Transformações estratégicas marcam nova fase da rede de lojas de conveniência
A rede de lojas de conveniência 7-Eleven anunciou que seu CEO, Joe DePinto, se aposentará no final deste mês. Essa mudança ocorre em um momento crítico, já que a controladora japonesa Seven & i Holdings está em busca de uma reestruturação significativa dos negócios. DePinto esteve à frente da empresa por duas décadas, durante as quais liderou a expansão com a aquisição das redes de postos de gasolina Speedway e Sunoco.
Com a saída de DePinto, a 7-Eleven informou que a presidência ficará sob a responsabilidade de Stan Reynolds, enquanto Doug Rosencrans, o atual diretor de operações da unidade americana, também irá co-liderar a empresa interinamente. A mudança foi divulgada em um comunicado na última sexta-feira (19) pela 7-Eleven, refletindo a intenção da matriz de implementar uma nova estratégia de liderança.
A Seven & i, que tem raízes profundas no Japão, foi fundamental na introdução e no aprimoramento do conceito de loja de conveniência, que hoje é um dos pilares do varejo em muitos países. Atualmente, a holding está passando por uma reavaliação abrangente, que inclui a venda parcial da unidade nos Estados Unidos e uma transformação na alta administração.
Essa transformação foi impulsionada, em parte, pelo interesse anterior da Alimentation Couche-Tard em adquirir a 7-Eleven por cerca de ¥ 6,77 trilhões (aproximadamente US$ 43 bilhões). Essa proposta, que provocou discussões intensas, acabou sendo abandonada no início deste ano. Em termos de compensação, Joe DePinto se destacou como o executivo mais bem pago da empresa, recebendo ¥ 7,7 bilhões e ¥ 4,35 bilhões nos dois últimos anos fiscais.
Stephen Dacus, que assumiu a posição de CEO da Seven & i em Tóquio há seis meses, enfatizou que a empresa está focada em “iniciativas transformacionais” voltadas para liderança, capital e operações comerciais, com o objetivo de melhorar seu desempenho. “Estamos comprometidos em encontrar, por meio de um processo rigoroso de seleção, o líder certo para a 7-Eleven, que possa nos ajudar a trabalhar em harmonia como um grupo”, afirmou Dacus em seu comunicado.
Nos últimos dez anos, a 7-Eleven ampliou sua presença na América do Norte, adquirindo os postos de gasolina Sunoco em um negócio que custou US$ 3,1 bilhões em 2018, seguido pela compra dos pontos de venda Speedway, da Marathon Petroleum, em um investimento de US$ 21 bilhões em 2021. Dacus apontou que a rede de lojas está em um “ponto de virada” e tem planos de abrir mais de 2.000 novas lojas para fortalecer seu crescimento futuro.

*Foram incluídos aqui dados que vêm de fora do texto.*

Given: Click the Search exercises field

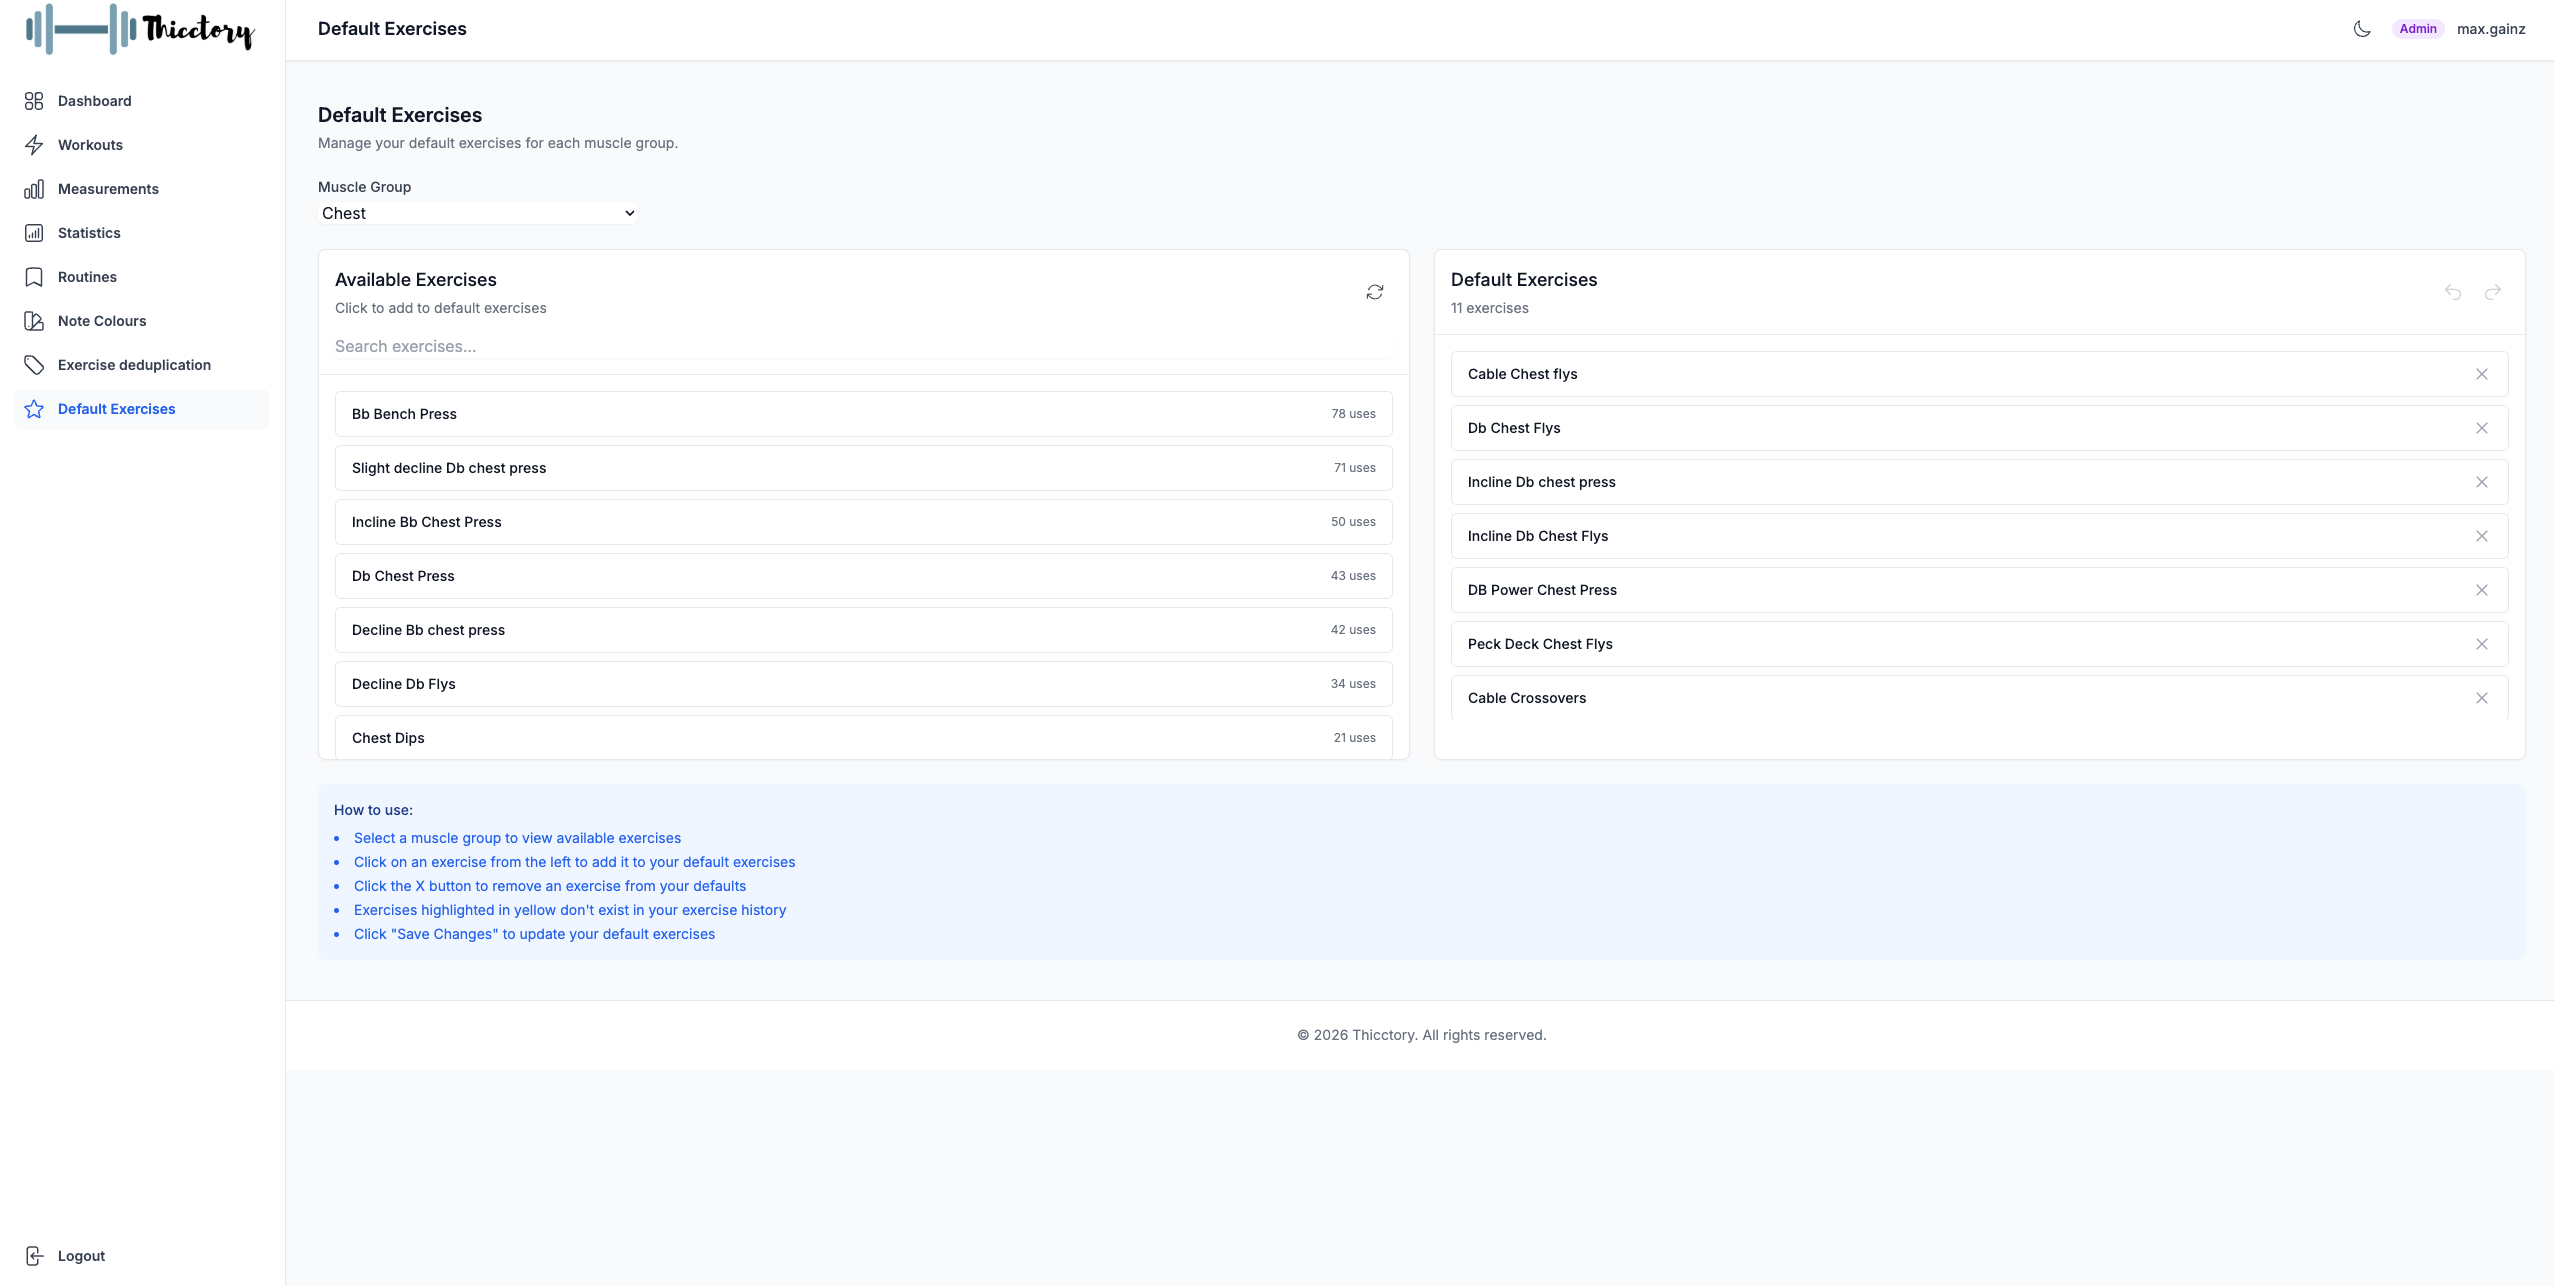Looking at the screenshot, I should click(863, 346).
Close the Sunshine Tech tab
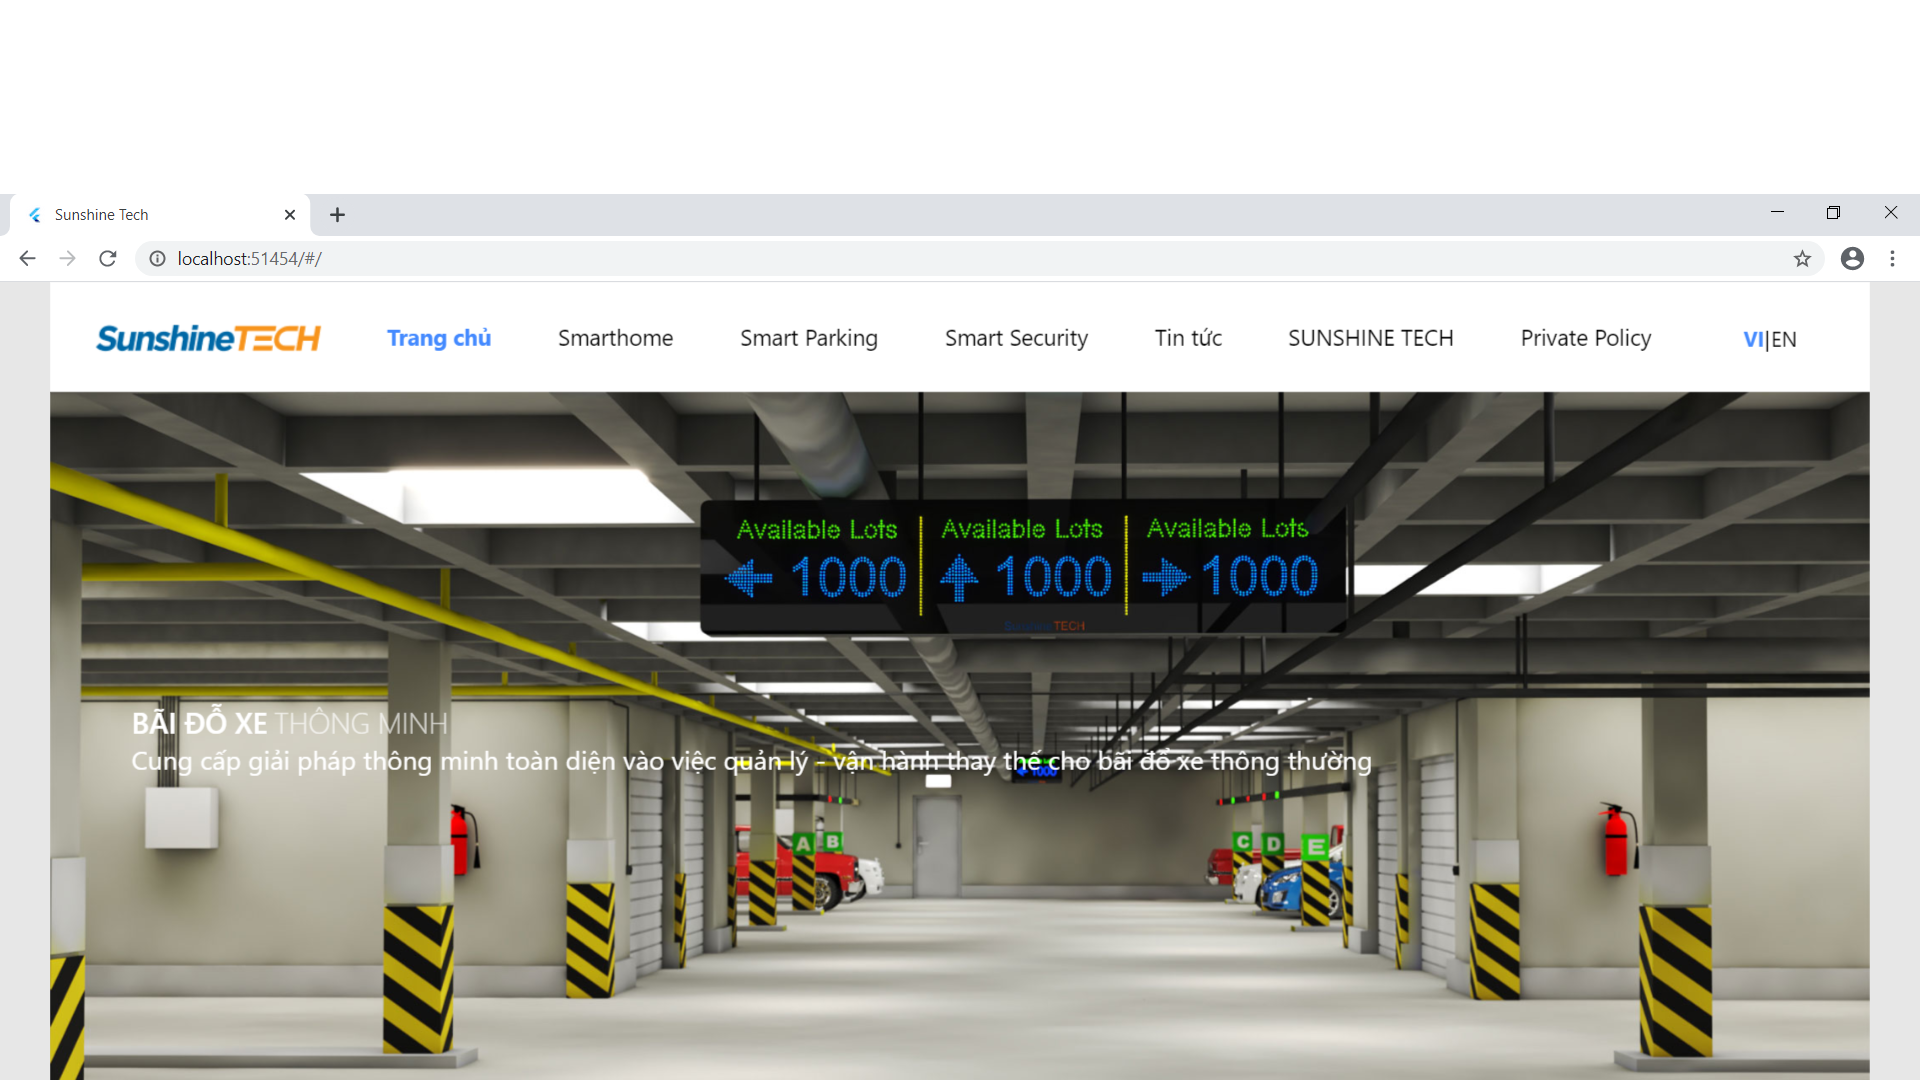Screen dimensions: 1920x1080 pos(290,215)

Entretanto, a empresa também enfrenta desafios, como a inflação que afeta os hábitos de consumo tanto no Japão quanto nos Estados Unidos, além do aumento dos custos operacionais. Em outubro, a Seven & i foi forçada a revisar suas projeções de lucro operacional para o ano fiscal que se encerra em fevereiro, ajustando sua estimativa para ¥ 404 bilhões, com uma receita prevista de ¥ 10,6 trilhões. Como resultado, as ações da holding caíram 11% este ano, contrastando com o aumento de 21% do índice de referência Topix.
Essas mudanças na liderança e a reestruturação estratégica da 7-Eleven sinalizam uma nova fase para a rede, que busca não apenas se adaptar às realidades do mercado, mas também se posicionar de forma competitiva em um cenário econômico desafiador.